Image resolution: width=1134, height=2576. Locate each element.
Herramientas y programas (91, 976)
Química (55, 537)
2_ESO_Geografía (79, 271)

...

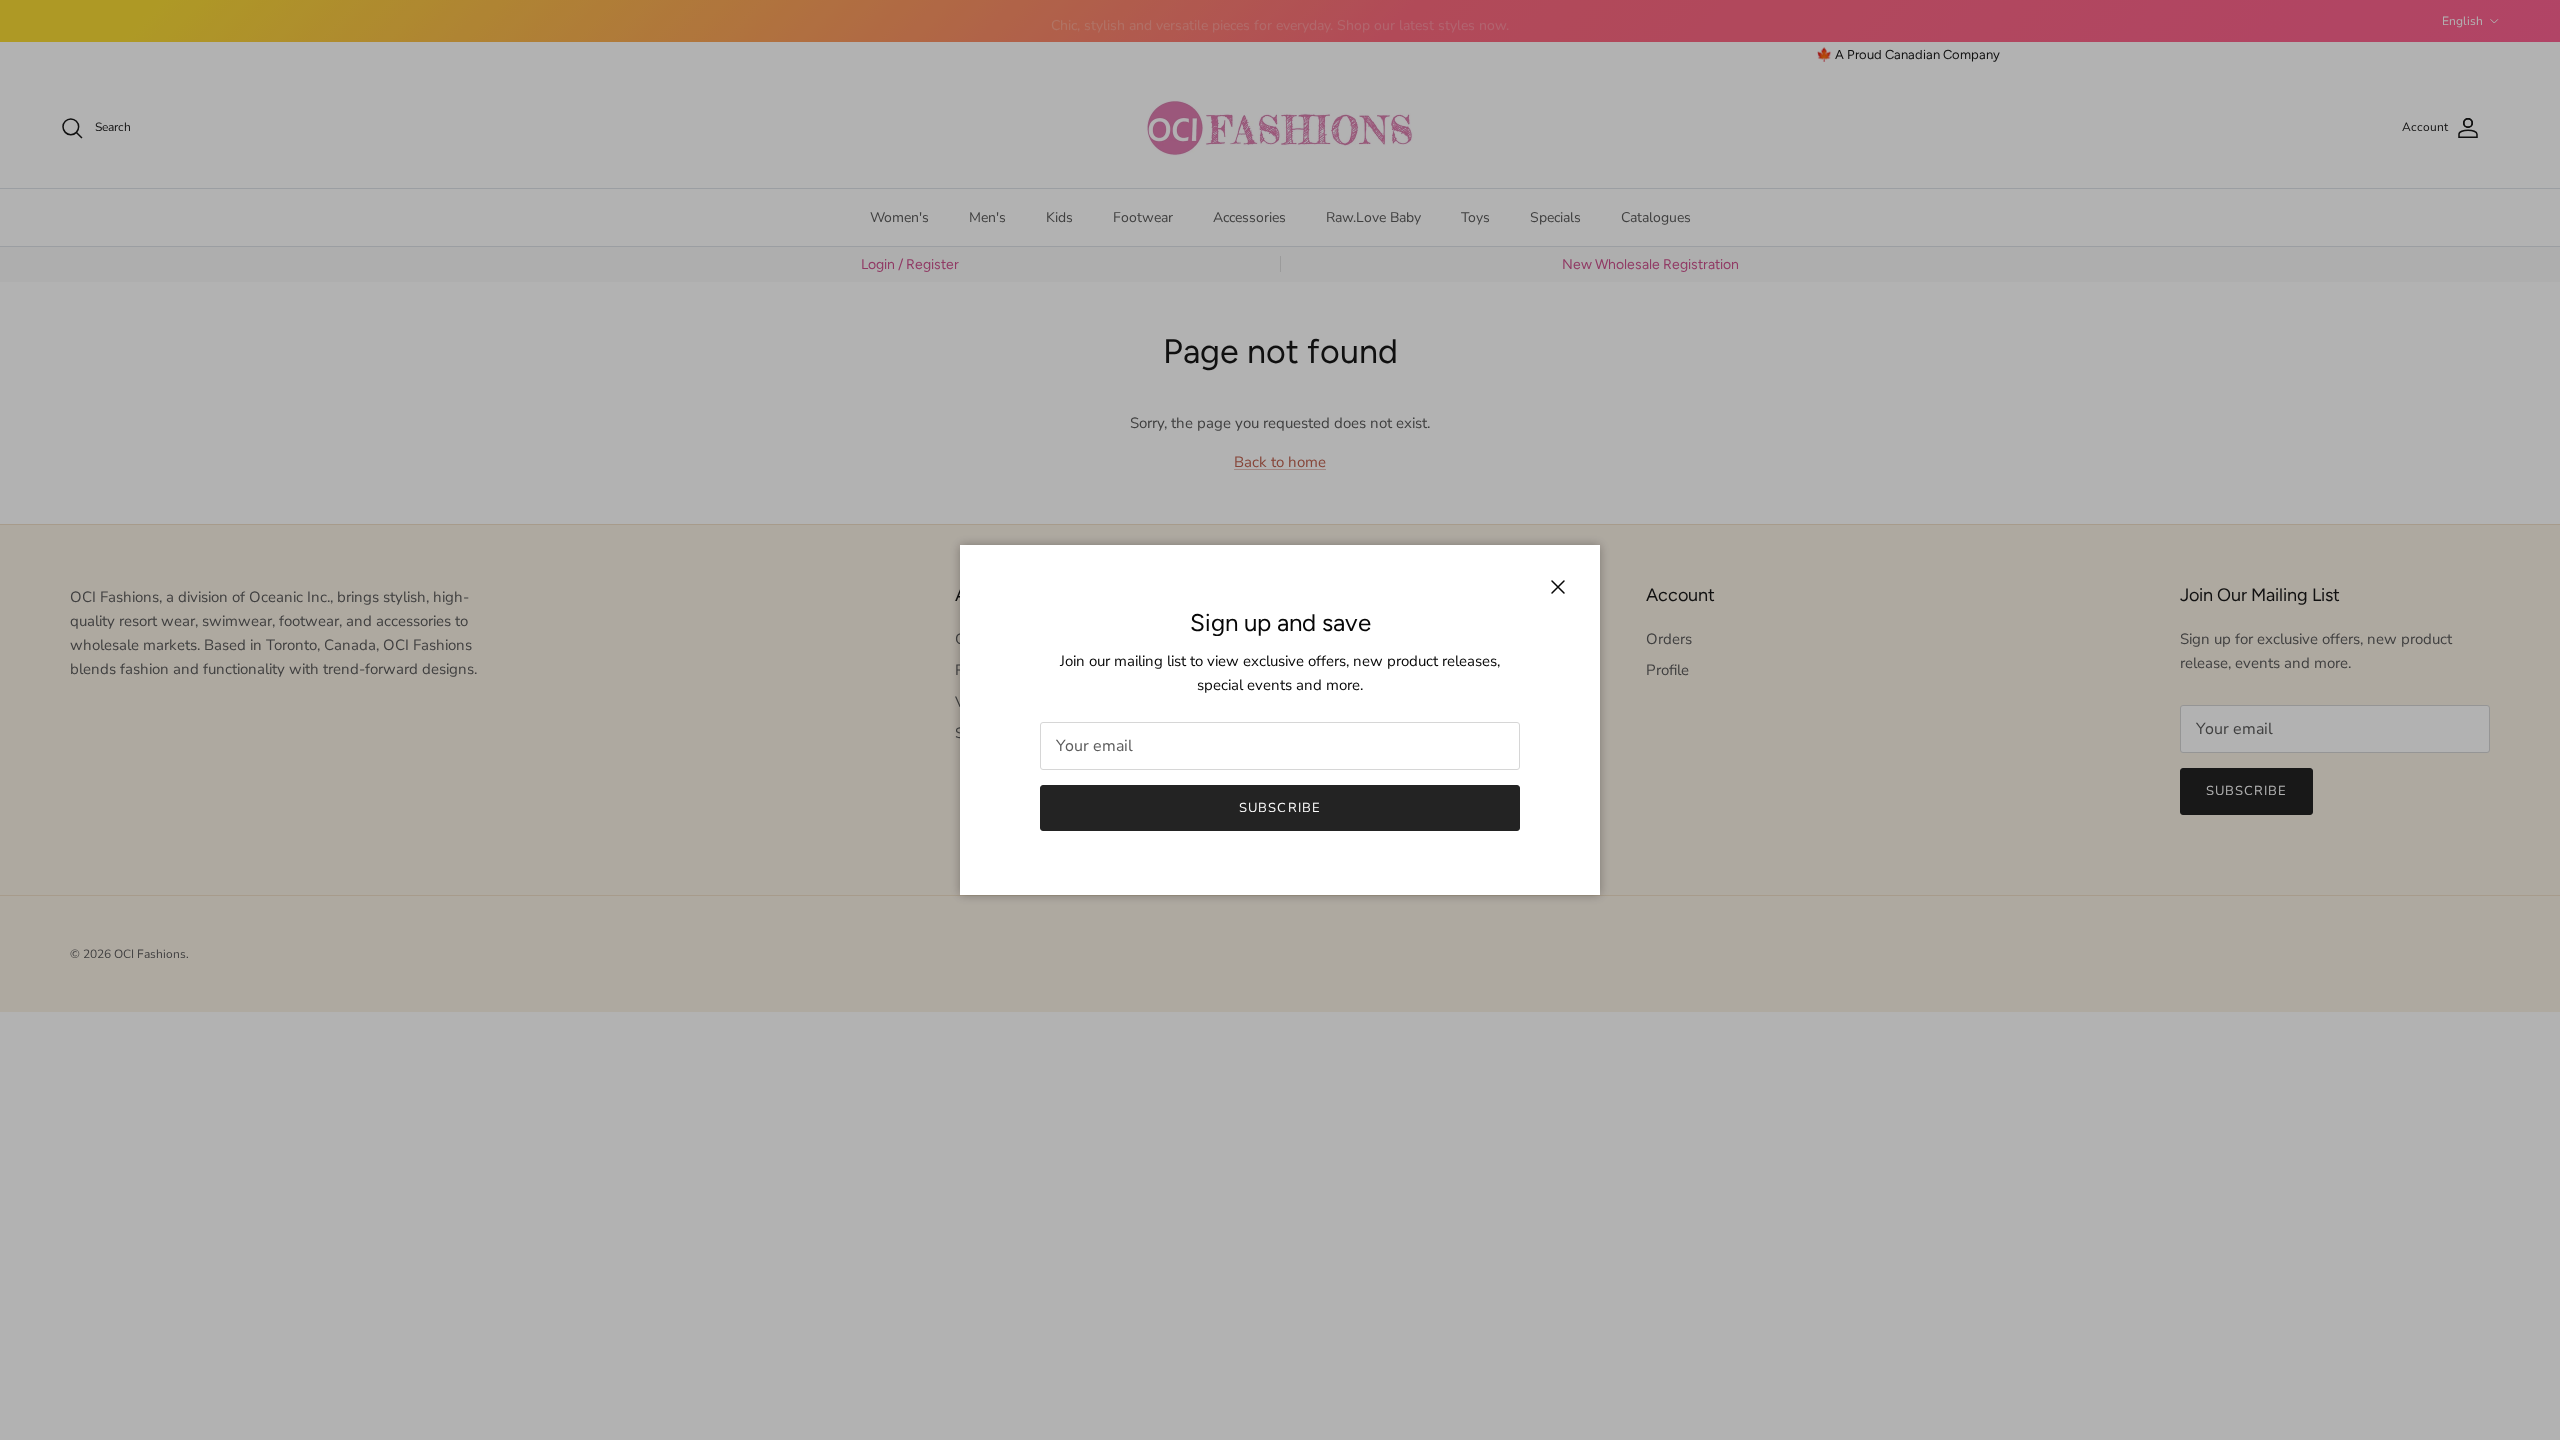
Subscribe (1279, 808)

» Problem details
Look above for the line holding "Image resolution: width=1134, height=2576.", then set down exactly that line and every line after it up to and including the line holding "2_ESO_Geografía (79, 271)", with nothing else.

» Expected answer
Image resolution: width=1134, height=2576. Locate each element.
Herramientas y programas (91, 976)
Química (55, 537)
2_ESO_Geografía (79, 271)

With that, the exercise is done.